Aan de Voorzitter van de Tweede Kamer der Staten-Generaal

Den Haag, 21 augustus 2020

Op 1 juli jl. heb ik u geïnformeerd dat de rechtbank Rotterdam mijn besluit van 27 september 2019 op grond van artikel 47 van de Mededingingswet (Mw), waarmee een vergunning was verleend voor het tot stand brengen van de concentratie van PostNL met Sandd, heeft vernietigd1, 2. In deze brief heb ik aangekondigd dat ik de Kamer zo spoedig mogelijk zou informeren over de vervolgstappen die ik naar aanleiding van de uitspraak zet. Ik heb mij de afgelopen periode beraden over de vraag of en zo ja, hoe ik uitvoering aan deze uitspraak zou geven, en wil uw Kamer daar graag over informeren. Ook heb ik reeds enkele acties naar aanleiding van de uitspraak in gang gezet.

Allereerst heb ik op 21 juli jl. pro forma hoger beroep ingesteld tegen de uitspraak van de rechtbank Rotterdam bij het College van Beroep voor het bedrijfsleven (CBb). Ik kan mij namelijk niet vinden in het oordeel van de rechtbank. De gronden voor het hoger beroep worden op dit moment door mij nader uitgewerkt. Het CBb is voornemens begin september a.s. een «regiebijeenkomst» te plannen. Dat geeft de gelegenheid om met alle partijen het verloop van de procedure en de termijnen te bespreken.
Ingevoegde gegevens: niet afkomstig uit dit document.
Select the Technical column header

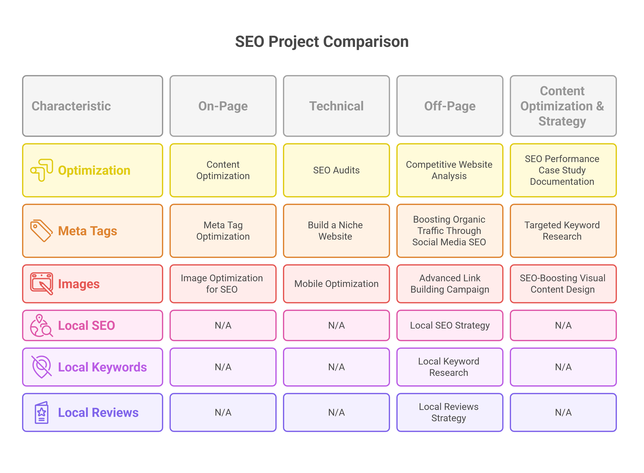[x=336, y=106]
Omdat het hoger beroep de uitspraak van de rechtbank niet schorst, zal ik parallel hieraan een nieuw besluit op grond van artikel 47 Mw nemen. Immers, nu mijn oorspronkelijke besluit door de rechtbank Rotterdam is vernietigd, ben ik verplicht opnieuw een beslissing te nemen op de artikel 47-aanvraag van PostNL. Naar verwachting zal de nieuwe besluitvorming voor het einde van dit jaar plaatsvinden. Het nieuwe besluit loopt in principe mee in de hoger beroepsprocedure bij het CBb. Het CBb zal in dat geval in de uitspraak op het hoger beroep dus ook direct een oordeel kunnen vellen over het nieuwe besluit.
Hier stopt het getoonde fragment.